The address of the system service table in the starting line refers to the SSDT table in ntoskrnl.exe. However, when a USER or GDI service is called, the service table address is changed to the system service table in win32k. sys.

 

0x03. Complete call process from user layer to kernel layer

(1) When a Windows application calls OpenProcess in Kernel32.dll, it imports and calls the NtOpenProcess function in the API-MS-Win-Core-File-L1-1-0.dll (A MinWin redirect Dll;

(2) The above NtOpenProcess function will call the OpenProcess function in KernelBase. dll. Here is the real implementation of the function, and it will check the parameters related to the subsystem;

(3). Then KernelBase! OpenProcess will call the NtOpenProcess function in ntdll. dll, and the system call will be triggered here (ntdll! KiFastSystemCall) to pass the system service number and parameter list of NtOpenProcess;

(4). the KiSystemService function in the System Service distributor (ntoskrnl.exe) calls the real NtOpenProcess function to process the I/O Request.

 

 

 

 

 

 

 

 

 

 

 

 

 

 

 

 

 

0x04. system distribution in kernel mode

In system calls, if the original mode is user mode, when the parameters passed to the system service point to the user space buffer, the kernel mode code checks whether the buffer can be accessed before operating the buffer. When the original mode is kernel mode, the default parameter is valid, and the parameter is not checked. Now that the kernel mode is in use, you do not need operations such as int2e interruption or sysenter. However, if you directly call system service functions such as NtOpenProcess by calling APIs, the original mode value stored by the kernel is still the user mode (the user mode is of course before the kernel is imported ~), However, it is detected that the passed address is a kernel mode address (called in the current kernel mode), which causes the call to fail (STATUS_ACCESS_VIOLATION ).

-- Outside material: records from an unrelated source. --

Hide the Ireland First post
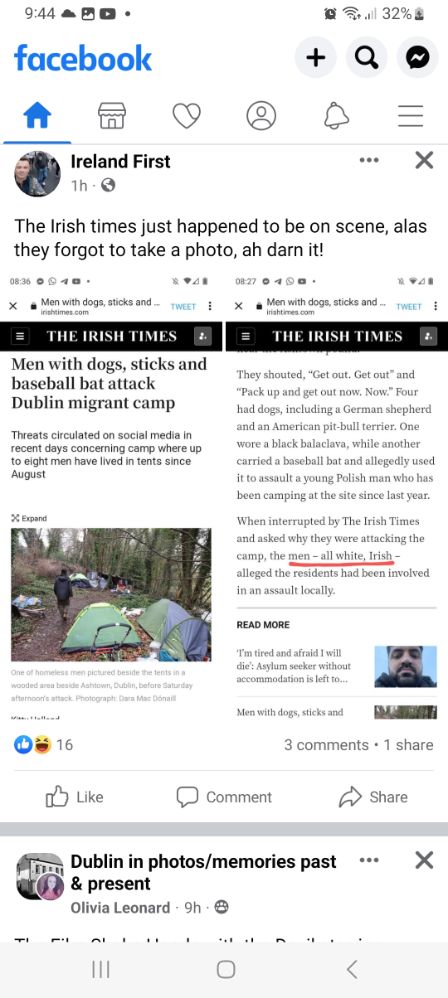[x=424, y=160]
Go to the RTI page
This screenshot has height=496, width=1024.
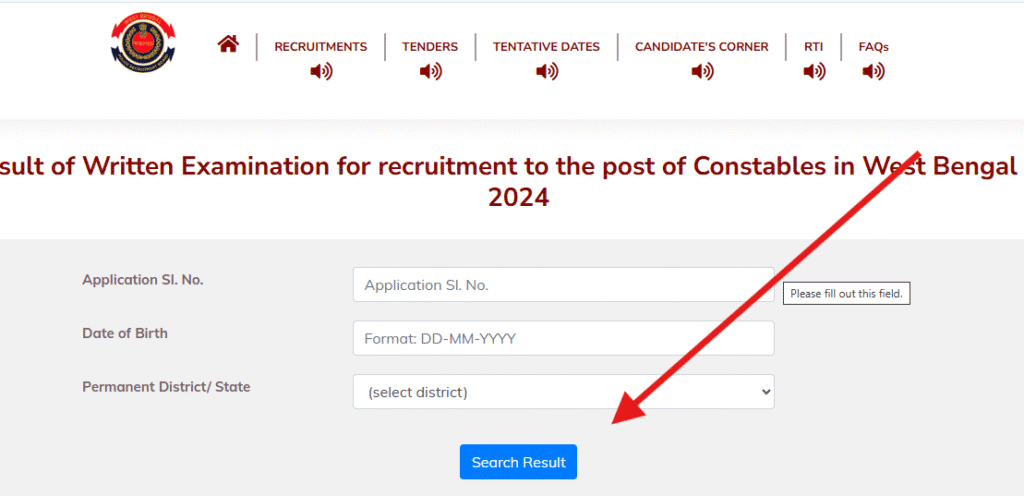[814, 46]
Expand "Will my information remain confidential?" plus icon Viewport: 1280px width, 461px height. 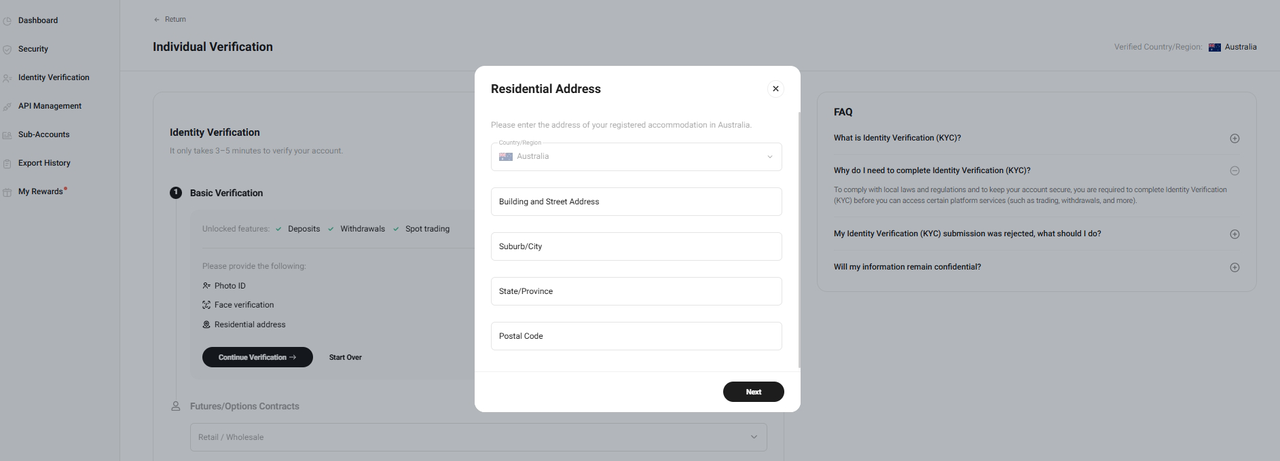[x=1234, y=267]
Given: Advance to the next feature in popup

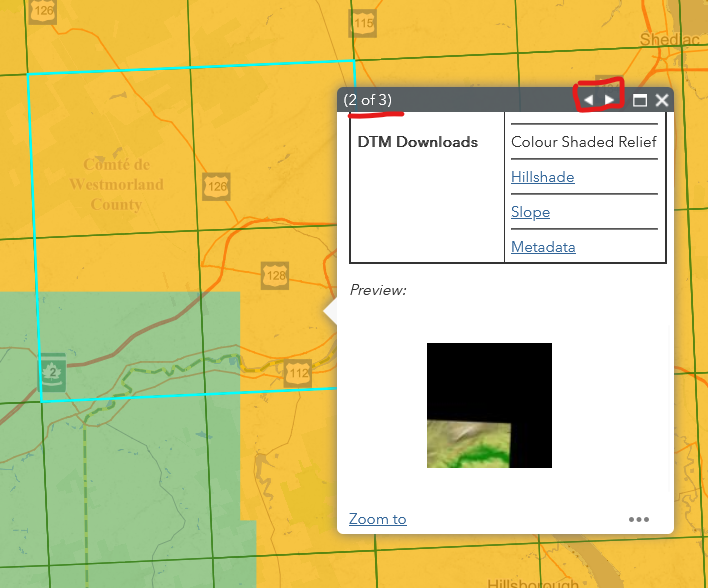Looking at the screenshot, I should tap(610, 100).
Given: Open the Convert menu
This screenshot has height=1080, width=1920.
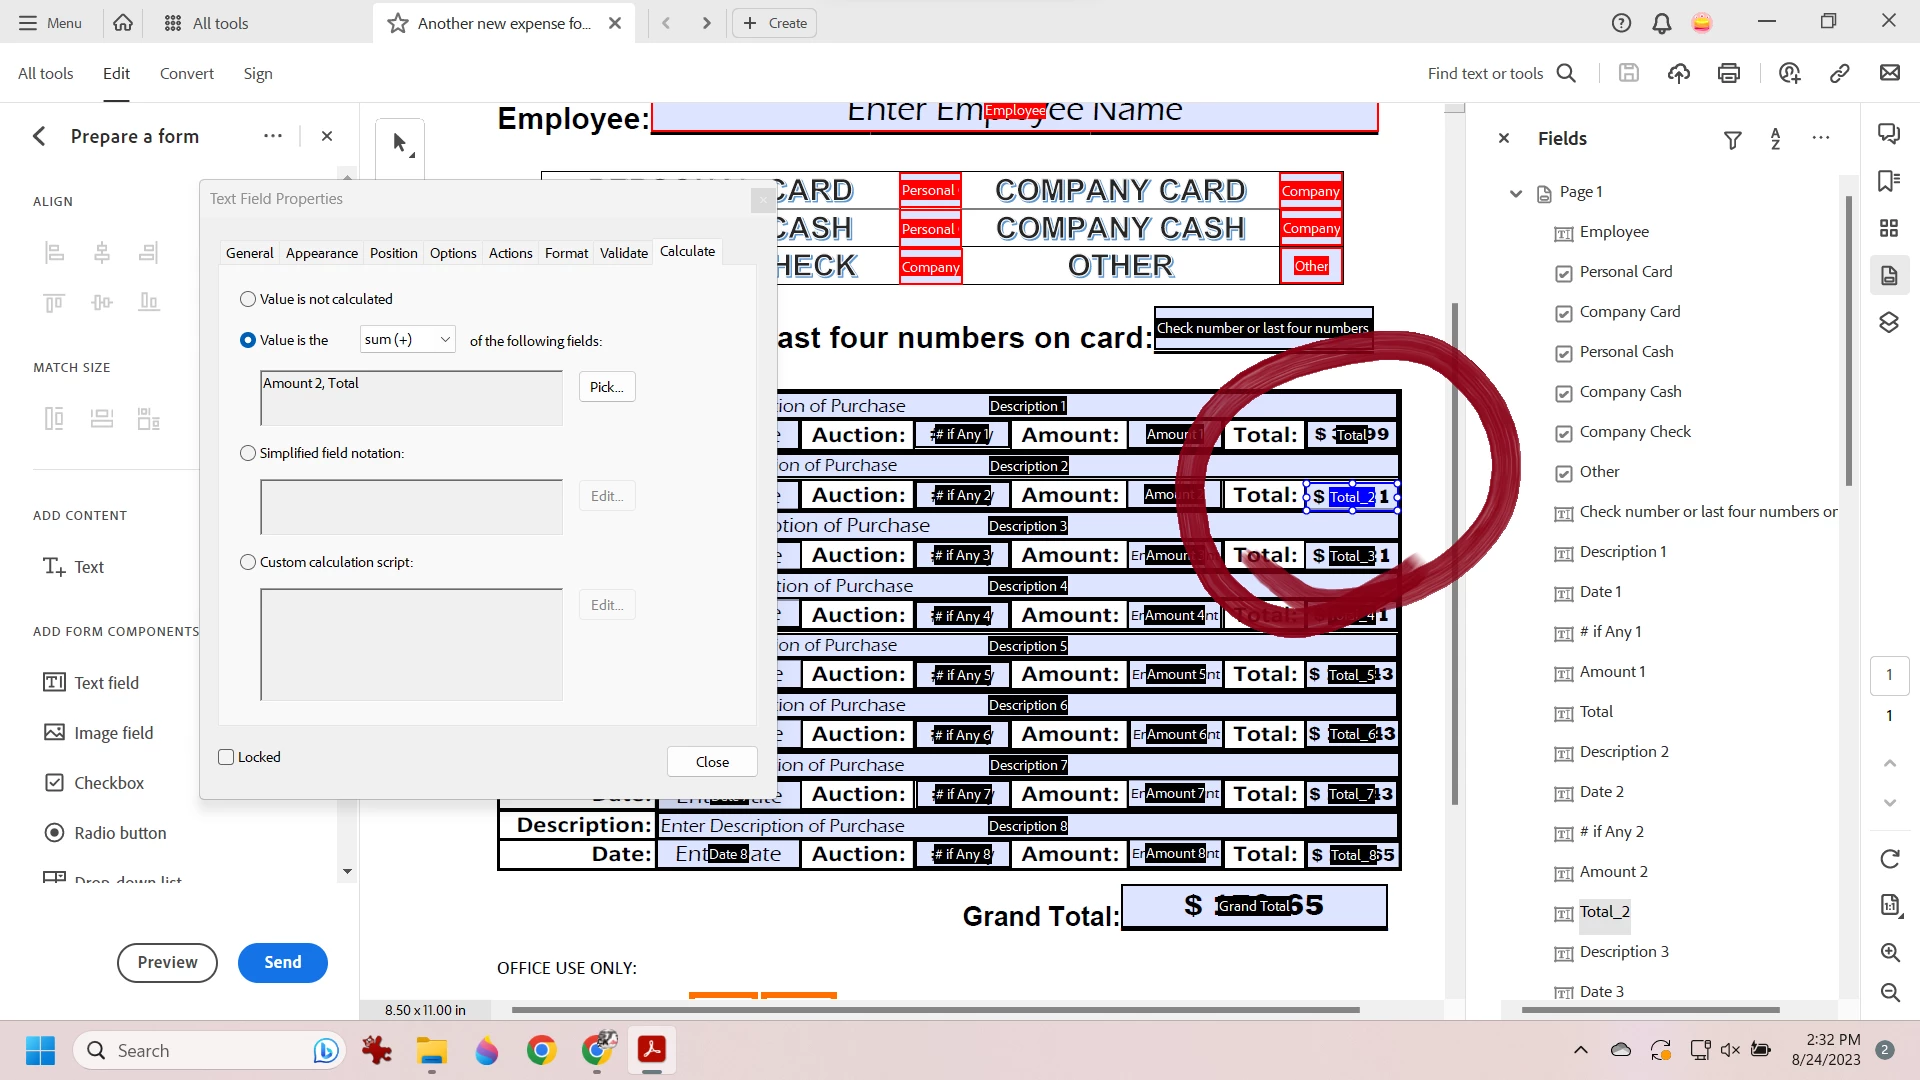Looking at the screenshot, I should click(186, 74).
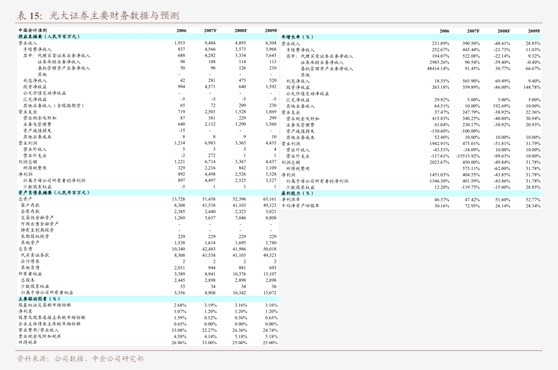Image resolution: width=558 pixels, height=370 pixels.
Task: Click the 营业外支出 growth value -15513.92%
Action: 468,156
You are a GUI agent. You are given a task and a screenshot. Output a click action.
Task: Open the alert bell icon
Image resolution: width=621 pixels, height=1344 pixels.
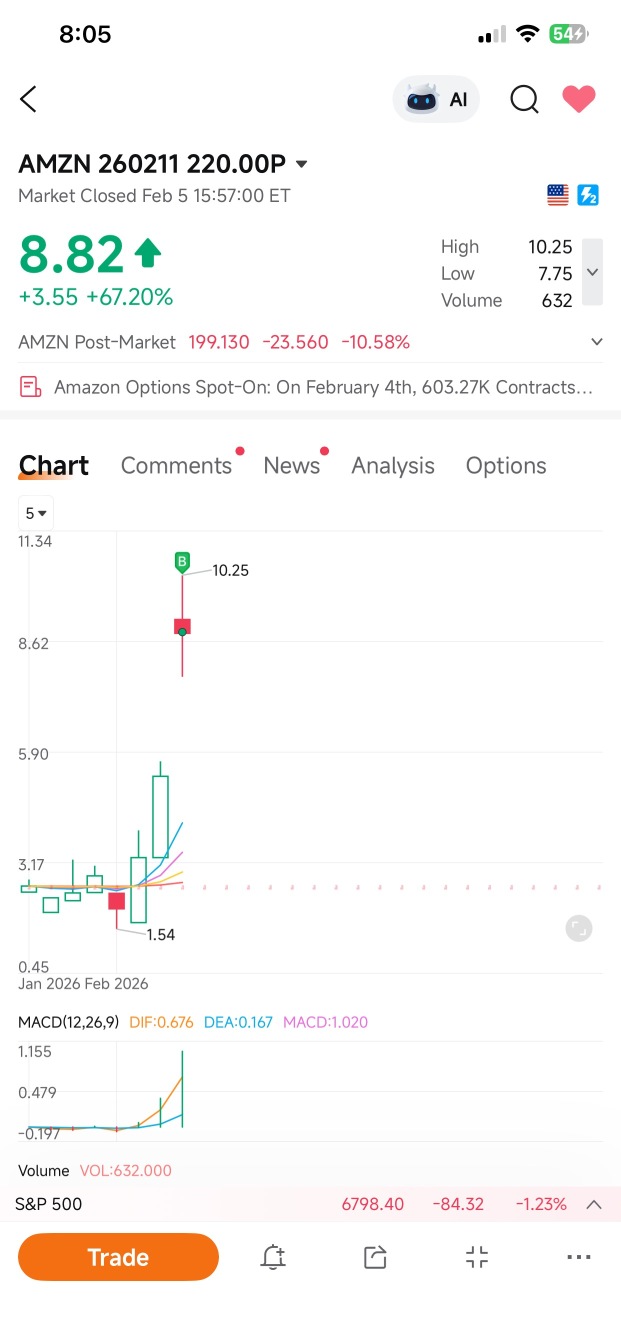pos(273,1257)
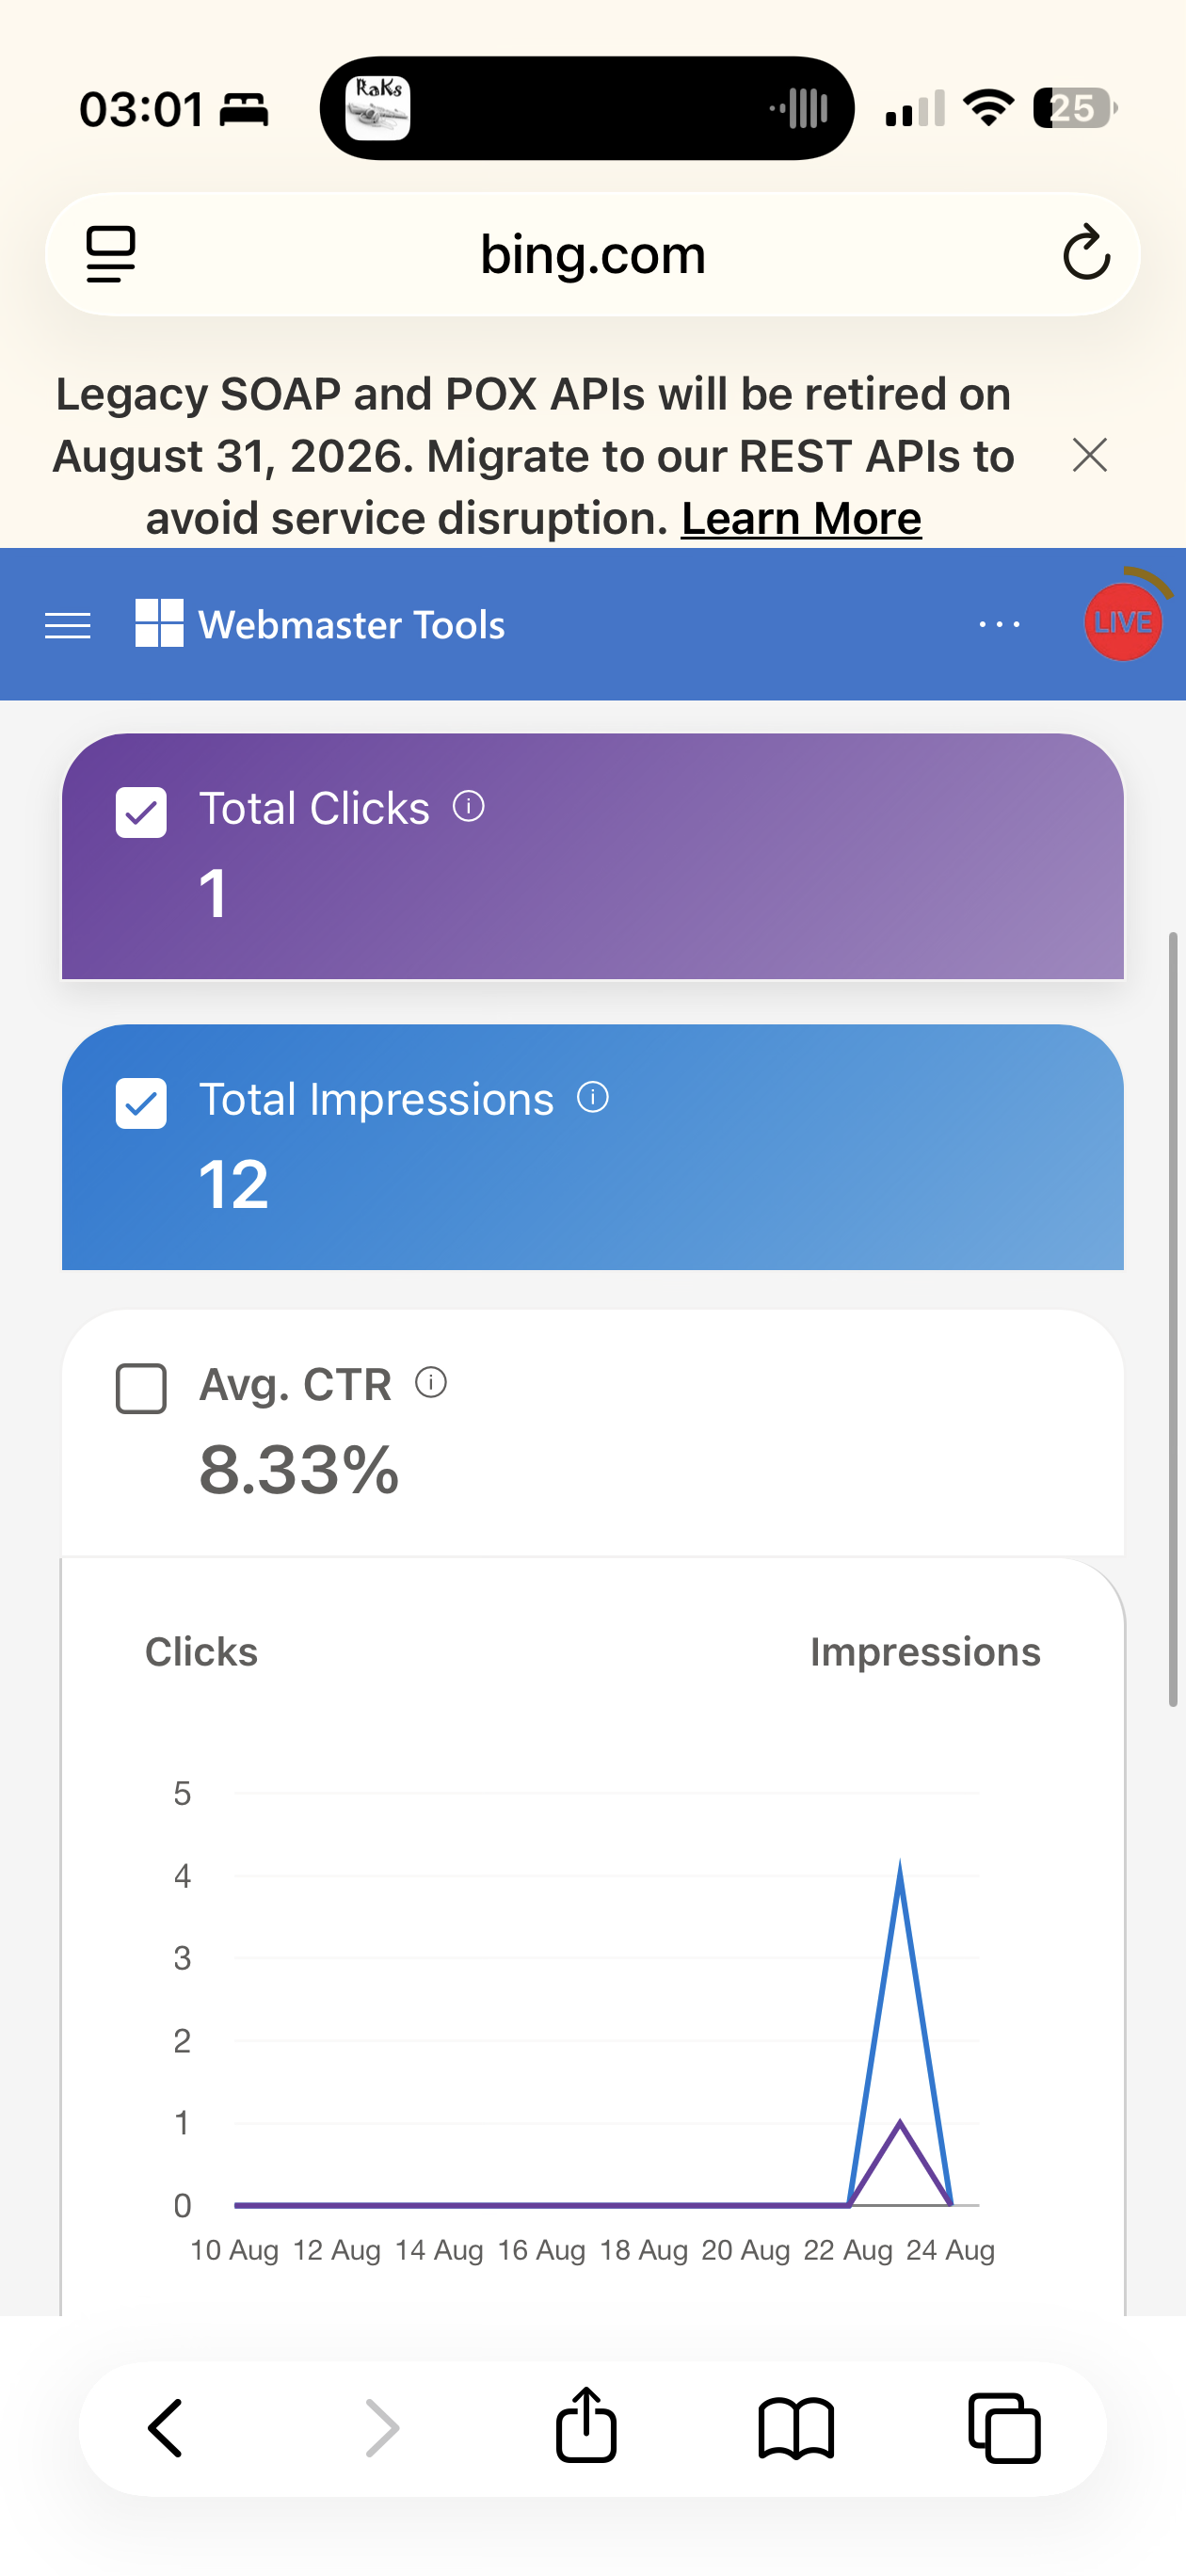Show all open Safari tabs
The height and width of the screenshot is (2576, 1186).
[x=1004, y=2428]
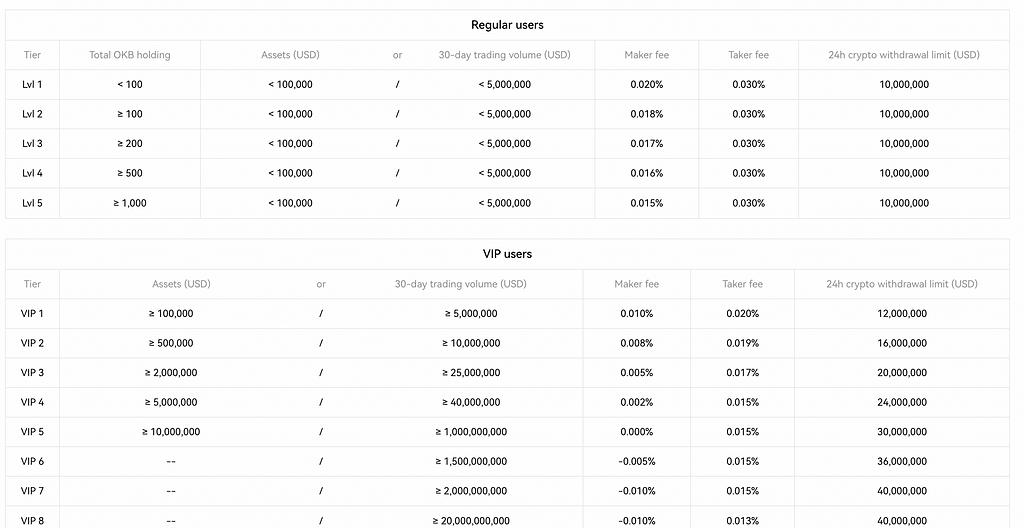The width and height of the screenshot is (1024, 528).
Task: Click the Lvl 1 tier cell
Action: coord(32,85)
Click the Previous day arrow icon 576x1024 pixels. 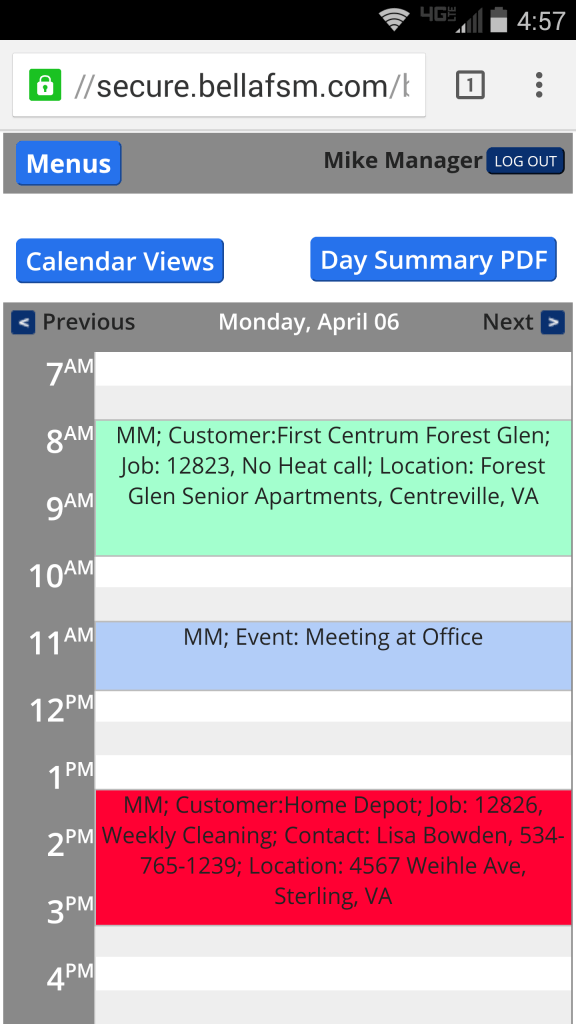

Here we will introduce the kernel's Zw series functions. They are not only the alias or packaging of functions of the Nt version, but also the revision corresponding to the calls of the Nt series systems, using the same system call distribution mechanism. They will create a fake interrupt stack (the stack generated after the CPU is interrupted) and directly call the KiSystemService routine. This process is simulating CPU interruptions, as if the call comes from the user mode, after detecting the actual privilege level of the call, change the original mode to the kernel mode, which also saves the parameter verification and successfully calls NtOpenProcess!

　　

 

 0x05. Summary

Ring3 ---> Ring0 System Call: Kernel32.dll (API) ---> ntdll. dll (Nt/Zw) ---> convert user mode to Kernel Mode ---> Ntoskrnl.exe (Nt) ---> complete the I/O Request (original return)

Ring0 ---> Ring0 System Call: Ntoskrnl.exe (Zw) ---> Ntoskrnl.exe (Nt)

For the above understanding, refer to Chapter 3 of "in-depth analysis of Windows OS 6". If there are any errors, please point out that I will humbly ask for advice!